If any practice does not have positive result, it is not applied. By paying dividends to its shareholders, the company gains a particular benefit, while it automatically increases the company value and excites interests of new investors to the business. Moreover, news about dividends payment is a kind of signal for financial market. Obligation of regular dividends payment taken by a company reveals that the company possesses a constant cash flow and can ensure that such cash flow would not change during next years.
However, dividend payments have a negative side. Shareholders have to pay an interest rate in spite of the fact that the company delivering dividends also has to pay taxation. Double taxation is beneficial for the state but not for shareholders and business. By paying interest rate shareholders get less profit. Thus, they tend to decrease the cost of shares they possess. The only way to increase the total capital of a company is to keep money meant for dividends payment or to buy new shares.

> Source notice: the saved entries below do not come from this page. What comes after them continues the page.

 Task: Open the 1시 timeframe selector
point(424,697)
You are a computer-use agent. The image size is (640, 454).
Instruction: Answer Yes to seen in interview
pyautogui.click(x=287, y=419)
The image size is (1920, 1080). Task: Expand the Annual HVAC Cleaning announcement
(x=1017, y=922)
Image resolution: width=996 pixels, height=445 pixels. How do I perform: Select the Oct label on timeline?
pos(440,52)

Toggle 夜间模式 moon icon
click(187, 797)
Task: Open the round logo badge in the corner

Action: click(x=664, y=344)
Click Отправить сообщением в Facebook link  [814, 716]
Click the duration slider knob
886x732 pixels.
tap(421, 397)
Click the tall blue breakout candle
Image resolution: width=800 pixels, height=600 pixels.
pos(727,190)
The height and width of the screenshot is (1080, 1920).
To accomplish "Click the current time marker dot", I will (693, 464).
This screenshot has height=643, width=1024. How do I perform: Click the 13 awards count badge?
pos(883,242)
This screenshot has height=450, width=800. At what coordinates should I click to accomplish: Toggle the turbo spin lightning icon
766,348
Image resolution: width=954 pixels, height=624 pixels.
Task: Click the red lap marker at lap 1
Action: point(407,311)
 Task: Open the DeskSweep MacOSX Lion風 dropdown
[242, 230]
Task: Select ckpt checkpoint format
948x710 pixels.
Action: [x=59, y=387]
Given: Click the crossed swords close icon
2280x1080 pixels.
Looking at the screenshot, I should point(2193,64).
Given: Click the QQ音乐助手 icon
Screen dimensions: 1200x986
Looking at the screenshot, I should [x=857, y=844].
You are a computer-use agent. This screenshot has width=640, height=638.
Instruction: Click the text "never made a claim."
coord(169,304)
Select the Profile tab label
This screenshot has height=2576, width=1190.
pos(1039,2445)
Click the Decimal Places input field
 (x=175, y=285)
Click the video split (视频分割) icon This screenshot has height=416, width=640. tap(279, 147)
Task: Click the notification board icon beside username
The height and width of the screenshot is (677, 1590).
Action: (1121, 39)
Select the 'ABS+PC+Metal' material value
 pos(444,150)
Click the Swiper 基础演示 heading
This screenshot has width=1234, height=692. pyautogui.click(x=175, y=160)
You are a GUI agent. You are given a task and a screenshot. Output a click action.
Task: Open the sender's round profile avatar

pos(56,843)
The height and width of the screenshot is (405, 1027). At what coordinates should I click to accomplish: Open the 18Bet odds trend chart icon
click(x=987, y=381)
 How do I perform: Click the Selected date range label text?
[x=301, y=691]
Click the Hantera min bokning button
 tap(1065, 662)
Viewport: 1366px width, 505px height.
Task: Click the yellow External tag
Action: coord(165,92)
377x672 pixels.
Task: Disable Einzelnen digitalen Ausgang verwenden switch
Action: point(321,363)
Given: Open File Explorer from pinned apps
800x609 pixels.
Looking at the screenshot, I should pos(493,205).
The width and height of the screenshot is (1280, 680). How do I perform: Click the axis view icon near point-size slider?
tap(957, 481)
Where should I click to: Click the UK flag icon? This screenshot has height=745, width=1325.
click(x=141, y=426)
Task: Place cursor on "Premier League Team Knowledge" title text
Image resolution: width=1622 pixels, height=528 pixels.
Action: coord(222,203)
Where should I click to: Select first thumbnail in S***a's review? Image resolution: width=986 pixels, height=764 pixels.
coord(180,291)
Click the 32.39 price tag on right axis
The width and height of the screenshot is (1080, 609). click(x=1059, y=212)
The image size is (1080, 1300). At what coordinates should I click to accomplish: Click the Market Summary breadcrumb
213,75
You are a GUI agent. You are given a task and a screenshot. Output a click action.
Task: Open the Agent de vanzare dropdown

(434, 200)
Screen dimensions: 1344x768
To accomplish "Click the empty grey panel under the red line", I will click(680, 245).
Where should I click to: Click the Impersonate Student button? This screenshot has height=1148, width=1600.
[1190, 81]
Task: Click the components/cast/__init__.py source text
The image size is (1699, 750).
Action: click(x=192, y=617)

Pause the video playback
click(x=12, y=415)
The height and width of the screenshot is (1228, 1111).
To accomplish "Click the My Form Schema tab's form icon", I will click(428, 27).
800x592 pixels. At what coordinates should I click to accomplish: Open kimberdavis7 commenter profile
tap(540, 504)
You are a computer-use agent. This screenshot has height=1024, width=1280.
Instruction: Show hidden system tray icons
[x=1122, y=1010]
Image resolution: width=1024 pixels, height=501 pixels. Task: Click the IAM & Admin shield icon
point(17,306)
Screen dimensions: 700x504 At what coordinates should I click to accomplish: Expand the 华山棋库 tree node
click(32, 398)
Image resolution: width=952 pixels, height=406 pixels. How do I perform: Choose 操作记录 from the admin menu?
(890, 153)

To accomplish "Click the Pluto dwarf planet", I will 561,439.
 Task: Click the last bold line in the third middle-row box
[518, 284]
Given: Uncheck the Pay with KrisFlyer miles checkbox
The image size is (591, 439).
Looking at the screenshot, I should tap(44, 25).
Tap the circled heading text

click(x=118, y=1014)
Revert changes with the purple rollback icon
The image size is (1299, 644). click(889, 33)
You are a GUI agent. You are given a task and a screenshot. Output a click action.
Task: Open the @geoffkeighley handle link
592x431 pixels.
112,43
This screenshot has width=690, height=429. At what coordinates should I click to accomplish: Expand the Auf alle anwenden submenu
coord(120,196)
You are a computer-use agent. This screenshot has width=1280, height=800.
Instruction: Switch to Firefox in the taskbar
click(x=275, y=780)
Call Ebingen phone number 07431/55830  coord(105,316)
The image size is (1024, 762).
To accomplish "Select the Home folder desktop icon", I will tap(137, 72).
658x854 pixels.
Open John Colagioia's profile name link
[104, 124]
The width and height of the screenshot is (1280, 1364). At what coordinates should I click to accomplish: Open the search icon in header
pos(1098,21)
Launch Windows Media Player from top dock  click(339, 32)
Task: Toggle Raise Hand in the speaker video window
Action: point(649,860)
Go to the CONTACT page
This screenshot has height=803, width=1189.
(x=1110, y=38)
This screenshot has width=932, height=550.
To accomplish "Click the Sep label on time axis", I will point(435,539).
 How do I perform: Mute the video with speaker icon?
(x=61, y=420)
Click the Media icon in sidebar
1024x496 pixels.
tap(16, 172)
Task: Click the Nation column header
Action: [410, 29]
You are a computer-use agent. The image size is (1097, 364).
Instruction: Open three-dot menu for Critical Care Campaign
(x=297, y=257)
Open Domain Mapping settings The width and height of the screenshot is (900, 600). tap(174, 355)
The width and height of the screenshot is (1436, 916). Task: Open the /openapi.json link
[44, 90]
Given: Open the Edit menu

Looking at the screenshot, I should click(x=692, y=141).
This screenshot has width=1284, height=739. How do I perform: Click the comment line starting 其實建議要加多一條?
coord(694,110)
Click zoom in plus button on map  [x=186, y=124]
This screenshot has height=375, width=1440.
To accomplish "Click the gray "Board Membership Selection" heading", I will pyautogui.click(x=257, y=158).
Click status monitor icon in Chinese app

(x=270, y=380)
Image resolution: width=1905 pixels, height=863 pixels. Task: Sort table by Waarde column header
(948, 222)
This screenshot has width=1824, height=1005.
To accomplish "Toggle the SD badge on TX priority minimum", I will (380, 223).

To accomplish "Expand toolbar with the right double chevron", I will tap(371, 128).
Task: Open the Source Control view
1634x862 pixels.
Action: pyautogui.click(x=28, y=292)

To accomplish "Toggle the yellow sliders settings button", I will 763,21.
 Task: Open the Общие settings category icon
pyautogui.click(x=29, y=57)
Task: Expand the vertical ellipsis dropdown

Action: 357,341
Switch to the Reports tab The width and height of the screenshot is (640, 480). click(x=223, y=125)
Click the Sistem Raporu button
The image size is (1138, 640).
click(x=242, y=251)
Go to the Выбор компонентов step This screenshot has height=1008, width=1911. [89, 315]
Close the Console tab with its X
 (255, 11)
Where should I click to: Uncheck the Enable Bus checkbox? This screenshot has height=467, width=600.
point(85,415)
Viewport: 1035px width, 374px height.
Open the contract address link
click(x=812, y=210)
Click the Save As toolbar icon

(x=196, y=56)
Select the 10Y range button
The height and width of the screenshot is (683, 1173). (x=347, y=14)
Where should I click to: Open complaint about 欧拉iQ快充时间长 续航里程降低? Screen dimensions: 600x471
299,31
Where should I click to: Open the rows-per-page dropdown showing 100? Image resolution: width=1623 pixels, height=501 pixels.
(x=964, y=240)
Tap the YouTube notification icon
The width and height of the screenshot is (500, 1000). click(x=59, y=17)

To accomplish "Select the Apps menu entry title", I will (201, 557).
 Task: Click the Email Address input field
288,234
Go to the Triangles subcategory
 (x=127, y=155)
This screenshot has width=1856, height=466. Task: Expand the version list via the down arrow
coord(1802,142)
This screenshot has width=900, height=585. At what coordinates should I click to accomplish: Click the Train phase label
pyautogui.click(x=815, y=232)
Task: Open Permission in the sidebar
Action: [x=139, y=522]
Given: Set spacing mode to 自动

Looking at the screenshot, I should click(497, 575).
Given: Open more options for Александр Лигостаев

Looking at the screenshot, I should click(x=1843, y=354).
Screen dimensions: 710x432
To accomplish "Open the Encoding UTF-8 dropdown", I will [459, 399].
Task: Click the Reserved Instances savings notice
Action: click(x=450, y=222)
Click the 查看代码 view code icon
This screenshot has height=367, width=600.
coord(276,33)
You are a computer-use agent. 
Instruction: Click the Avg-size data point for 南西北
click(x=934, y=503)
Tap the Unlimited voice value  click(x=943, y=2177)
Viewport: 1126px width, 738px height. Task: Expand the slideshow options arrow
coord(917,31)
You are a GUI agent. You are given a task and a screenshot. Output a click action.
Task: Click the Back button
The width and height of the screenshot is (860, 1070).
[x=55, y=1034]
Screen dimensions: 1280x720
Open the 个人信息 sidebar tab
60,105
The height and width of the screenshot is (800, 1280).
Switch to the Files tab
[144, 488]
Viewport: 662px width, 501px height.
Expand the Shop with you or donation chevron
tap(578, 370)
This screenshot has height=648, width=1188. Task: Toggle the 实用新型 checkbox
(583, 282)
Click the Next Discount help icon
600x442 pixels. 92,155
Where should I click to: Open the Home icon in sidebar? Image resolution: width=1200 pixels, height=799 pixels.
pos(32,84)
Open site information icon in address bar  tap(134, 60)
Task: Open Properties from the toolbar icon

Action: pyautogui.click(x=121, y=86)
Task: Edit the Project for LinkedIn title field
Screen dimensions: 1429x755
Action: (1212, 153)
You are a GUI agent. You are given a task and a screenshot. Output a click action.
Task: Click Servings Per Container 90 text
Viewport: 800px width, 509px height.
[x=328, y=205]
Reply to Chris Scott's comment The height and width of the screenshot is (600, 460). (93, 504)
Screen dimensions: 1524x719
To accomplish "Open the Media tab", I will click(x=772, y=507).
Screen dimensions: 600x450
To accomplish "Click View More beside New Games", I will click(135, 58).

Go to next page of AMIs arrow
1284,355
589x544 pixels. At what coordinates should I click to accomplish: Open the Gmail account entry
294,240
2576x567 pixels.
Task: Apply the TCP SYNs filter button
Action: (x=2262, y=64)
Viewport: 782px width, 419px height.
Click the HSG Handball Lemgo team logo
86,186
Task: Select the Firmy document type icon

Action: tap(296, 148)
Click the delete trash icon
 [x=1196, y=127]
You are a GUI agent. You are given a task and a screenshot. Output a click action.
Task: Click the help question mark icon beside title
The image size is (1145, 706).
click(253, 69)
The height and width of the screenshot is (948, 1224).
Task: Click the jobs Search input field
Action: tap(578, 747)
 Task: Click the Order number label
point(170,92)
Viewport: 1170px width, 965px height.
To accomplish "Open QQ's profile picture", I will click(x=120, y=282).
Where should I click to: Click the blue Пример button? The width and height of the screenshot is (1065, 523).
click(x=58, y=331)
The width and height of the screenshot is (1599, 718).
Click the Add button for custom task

To sum it up, I would like to emphasize that in spite of pros and cons of dividends payment which can be observed in different companies, from the point of view of Senior Executive of any business, dividends are of no importance. This opinion can be easily proved by Modigliani-Miller theorem. The theorem states that shares of companies that pay higher dividends become of lower cost and total shareholder return remains the same. Moreover, for any business assets it owns and incomes it receives remain also the same and do not depend on the dividend rate. Thus, for the Senior Executive, who takes care of business prosperity, the reinvestment of surplus into assets is more important than dividends payment.